Precedente Home Indice Successiva

SALUTE PUBBLICA E SVILUPPO  AMBIENTALE            A BARI

Si è svolto presso la sede dell’Arca l'incontro del Forum “ Da un’idea di città il futuro di Bari” sul tema Salute pubblica e sviluppo ambientale a Bari  con gli interventi del prof. Giorgio Assennato (al centro della foto tra Paolini e il prof. Borri) dell’Istituto di medicina del Lavoro dell’ Università degli Studi di Bari e del prof. Dino Borri del Dipartimento di Architettura e Urbanistica del Politecnico di Bari.

Il prof. Assennato ha affermato che :

“La città di Bari è caratterizzata da una serie di problemi ambientali, che spesso interessano popolazioni sfavorite sotto il profilo socio-economico come nel caso della popolazione del quartiere Stanic, da sempre esposto all’azione di sostanze tossiche provenienti dalla raffineria prima e dalla centrale elettrica poi” ed ha ricordato “ come alcuni anni fa si propose in tale quartiere la costruzione di un inceneritore, che certamente avrebbe appesantito la situazione ambientale.”

Anche in letteratura – ha detto il prof. Assennato - è noto che questi siti interessano zone del territorio abitate da popolazioni di basso livello socioeconomico. In uno studio britannico sull’associazione tra mortalità per tumori e distanza della residenza da inceneritori è stato notata una correlazione tra le variabili, ma  non è verosimile che la correlazione sia interamente spiegata dalla più alta mortalità per tumori nelle  popolazioni di livello socioeconomico più basso, come sono le popolazioni che vivono intorno agli inceneritori.

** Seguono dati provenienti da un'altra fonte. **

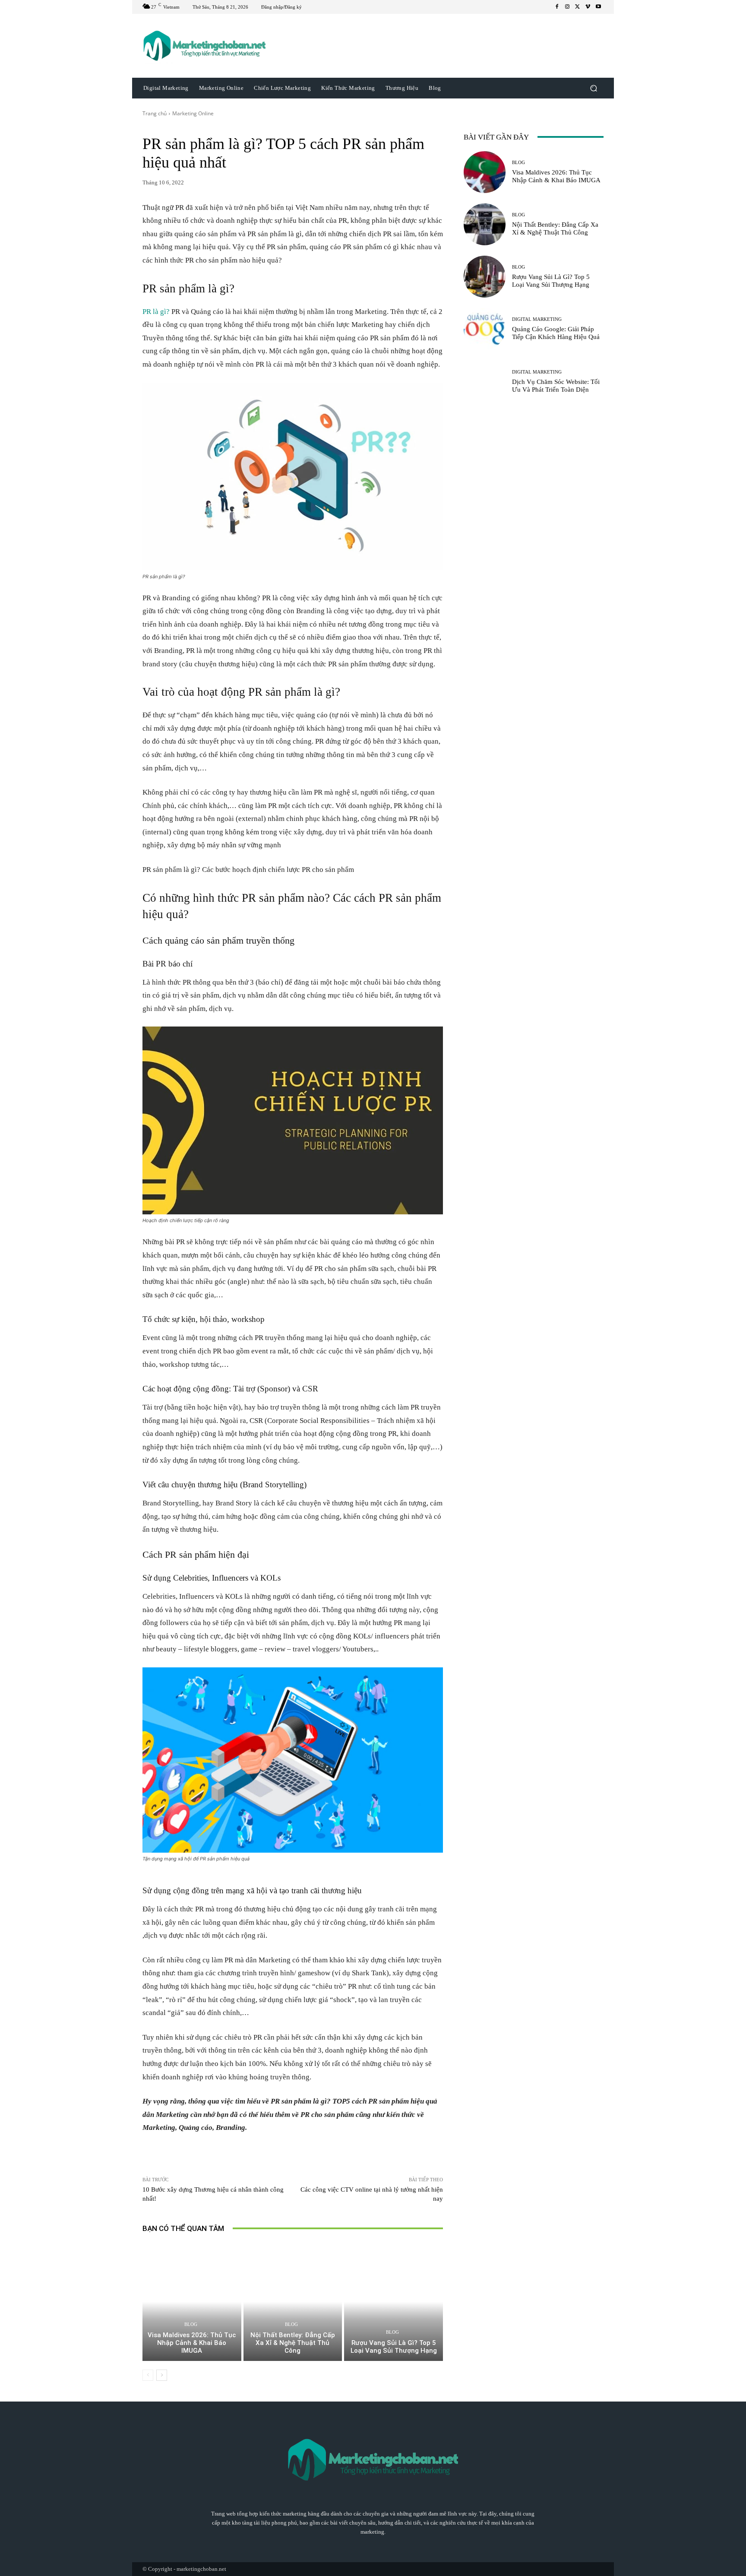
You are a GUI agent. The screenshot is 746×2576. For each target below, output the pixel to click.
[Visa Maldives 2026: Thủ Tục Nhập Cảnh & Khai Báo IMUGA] (191, 2302)
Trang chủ (154, 113)
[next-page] (161, 2375)
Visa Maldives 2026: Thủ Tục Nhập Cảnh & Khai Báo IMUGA (192, 2342)
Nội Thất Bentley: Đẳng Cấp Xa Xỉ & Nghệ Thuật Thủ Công (292, 2342)
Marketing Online (193, 113)
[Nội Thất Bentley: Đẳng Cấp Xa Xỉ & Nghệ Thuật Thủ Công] (292, 2302)
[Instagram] (567, 7)
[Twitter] (577, 7)
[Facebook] (557, 7)
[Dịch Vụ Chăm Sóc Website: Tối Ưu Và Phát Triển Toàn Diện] (485, 381)
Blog (190, 2324)
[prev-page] (147, 2375)
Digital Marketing (537, 319)
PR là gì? (156, 311)
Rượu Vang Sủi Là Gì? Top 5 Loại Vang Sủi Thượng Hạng (394, 2346)
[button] (593, 88)
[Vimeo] (588, 7)
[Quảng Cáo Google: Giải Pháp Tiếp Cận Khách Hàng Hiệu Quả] (485, 329)
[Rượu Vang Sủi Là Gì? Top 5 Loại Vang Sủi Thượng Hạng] (393, 2302)
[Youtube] (598, 7)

Le disuguaglianze sociali sono quindi associate a numerosi eventi sanitari. Questo si evidenzia sia a livello macroeconomico in cui è documentato da recenti studi della York University e della Università di Salerno la correlazione tra regioni a basso livello socioeconomico e trend negativi nell’assegnazione nelle risorse sanitarie.

Questa correlazione – ha continuato Assennato - fa aumentare ancor di più la forbice peraltro rilevante tra regioni centrosettentrionali e regioni meridionali.

Ed anche dal punto di vista dei risultati sanitari lo scenario non si presenta favorevole: mentre è ben noto che i tassi di mortalità per tumori nelle regioni meridionali sono inferiori rispetto ai tassi settentrionali, le tendenze temporali sembrano indicare una convergenza dei tassi, con aumento nelle regioni meridionali e diminuzione nel Centro-nord.

Sempre per quanto riguarda i tumori, è noto che la sopravvivenza media è più bassa nelle regioni meridionali rispetto alle regioni settentrionali, che potrebbe spiegarsi con una peggiore qualità dei presidi sanitari meridionali o con un minore accesso ai servizi stessi.

E’ pure noto che i melanomi sono diagnosticati in uno stadio più avanzato in Italia meridionale, e ciò è particolarmente marcato per gli strati socioeconomici deprivati

Anche la fruibilità di programmi di screening per tumori della mammella o del collo dell’utero è minore nelle aree meridionali.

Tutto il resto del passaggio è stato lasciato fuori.